Version 1.5 aims to enhance efficiency of data summary and extraction
At its annual developer conference, Google highlighted its latest advancement in artificial intelligence, the Gemini 1.5 Flash, as part of its Gemini series.
As reported by CNBC, the company announced this new model is designed to be the lightest and most efficient yet, capable of summarizing conversations, captioning images, and videos, and extracting data from large documents and tables.
Demis Hassabis, CEO of Google DeepMind, emphasized the new model's enhancements during a press briefing, noting, “We heard from developers that they wanted something faster and even more cost-effective.”
The introduction of Gemini 1.5 Flash coincides with a broader industry shift towards generative AI, which is reshaping how tech companies approach product development and rollout.
This shift is especially significant for Google as it offers consumers more sophisticated and creative tools for accessing online information, moving beyond traditional web searches.
Google has also improved upon its existing AI models. The Gemini 1.5 Pro, for instance, can analyze multiple large documents—up to 1,500 pages in total—or summarize 100 emails.
According to Sissie Hsiao, a vice president at Google and general manager for Gemini experiences, the Pro model will soon handle an hour of video content or manage codebases exceeding 30,000 lines.
Hsiao described the utility of the new model: “You can quickly get answers and insights about dense documents, like figuring out the details of the pet policy in your rental agreement or comparing key arguments of multiple long research papers.”
Moreover, the unveiling of Gemini 1.5 Flash occurred alongside similar advancements from other tech giants. For example, OpenAI launched a new AI model and desktop version of ChatGPT just a day earlier.
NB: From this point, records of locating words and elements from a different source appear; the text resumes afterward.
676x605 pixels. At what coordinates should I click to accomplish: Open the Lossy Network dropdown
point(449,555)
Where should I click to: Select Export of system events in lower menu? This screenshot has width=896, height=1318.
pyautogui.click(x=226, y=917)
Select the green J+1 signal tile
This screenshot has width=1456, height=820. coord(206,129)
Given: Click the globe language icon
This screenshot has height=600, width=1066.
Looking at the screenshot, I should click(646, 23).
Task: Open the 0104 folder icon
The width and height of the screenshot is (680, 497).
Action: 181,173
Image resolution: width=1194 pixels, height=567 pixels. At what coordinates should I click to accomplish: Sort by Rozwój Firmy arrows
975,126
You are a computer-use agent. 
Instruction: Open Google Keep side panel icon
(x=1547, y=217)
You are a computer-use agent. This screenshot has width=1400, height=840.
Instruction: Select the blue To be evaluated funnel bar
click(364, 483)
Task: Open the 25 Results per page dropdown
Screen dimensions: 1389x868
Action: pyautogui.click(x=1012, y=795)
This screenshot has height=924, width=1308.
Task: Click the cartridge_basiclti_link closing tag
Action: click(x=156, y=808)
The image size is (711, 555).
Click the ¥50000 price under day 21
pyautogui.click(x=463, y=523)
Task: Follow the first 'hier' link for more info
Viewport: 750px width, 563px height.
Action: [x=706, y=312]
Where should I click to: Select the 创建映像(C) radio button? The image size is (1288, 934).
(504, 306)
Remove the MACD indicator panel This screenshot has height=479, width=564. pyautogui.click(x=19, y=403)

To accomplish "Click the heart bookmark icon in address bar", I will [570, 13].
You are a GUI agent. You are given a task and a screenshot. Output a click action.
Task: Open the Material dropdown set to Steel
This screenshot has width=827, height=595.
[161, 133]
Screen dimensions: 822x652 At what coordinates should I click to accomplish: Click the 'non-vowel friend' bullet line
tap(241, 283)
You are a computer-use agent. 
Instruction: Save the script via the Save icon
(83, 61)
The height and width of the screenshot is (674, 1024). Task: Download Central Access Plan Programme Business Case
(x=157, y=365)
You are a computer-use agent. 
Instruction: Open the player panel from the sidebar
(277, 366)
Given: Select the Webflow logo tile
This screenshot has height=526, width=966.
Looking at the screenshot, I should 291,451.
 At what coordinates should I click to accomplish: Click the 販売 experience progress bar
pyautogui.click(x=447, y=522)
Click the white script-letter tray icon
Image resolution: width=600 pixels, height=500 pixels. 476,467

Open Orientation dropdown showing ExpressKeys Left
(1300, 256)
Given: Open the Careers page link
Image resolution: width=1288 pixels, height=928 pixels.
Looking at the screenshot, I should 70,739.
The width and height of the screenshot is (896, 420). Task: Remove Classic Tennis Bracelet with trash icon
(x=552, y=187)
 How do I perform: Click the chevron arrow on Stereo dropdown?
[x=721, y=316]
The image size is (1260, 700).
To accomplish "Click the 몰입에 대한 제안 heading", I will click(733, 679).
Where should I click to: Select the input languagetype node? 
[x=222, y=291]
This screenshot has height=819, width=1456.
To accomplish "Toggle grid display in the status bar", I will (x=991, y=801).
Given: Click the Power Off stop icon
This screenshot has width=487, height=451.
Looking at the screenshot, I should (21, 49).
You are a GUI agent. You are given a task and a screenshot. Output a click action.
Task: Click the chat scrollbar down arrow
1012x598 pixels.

They introduced GPT-4o, noted for being twice as fast as its predecessor and significantly more cost-effective.
OpenAI has also upgraded ChatGPT to support 50 different languages and integrated these improvements into its API, allowing developers immediate access to start building applications with the new model.
Gemini 1.5 Pro boasts capabilities in 35 languages and has a 2 million token window, which is essential for understanding context and processing extensive information simultaneously. Google executives highlighted the model's enhanced local reasoning, planning, and image comprehension.
Sundar Pichai, CEO of Alphabet, Google's parent company, praised the model’s capabilities during the press briefing, citing its extensive context window as unprecedented among foundational models.
He illustrated its practical applications by mentioning how a parent could use Gemini to summarize recent emails from their child’s school.
Finally, Google announced that Gemini 1.5 Pro would initially be available for testing in Workspace Labs, while Gemini 1.5 Flash would be accessible for testing and use on Vertex AI, Google’s platform for training and deploying AI applications.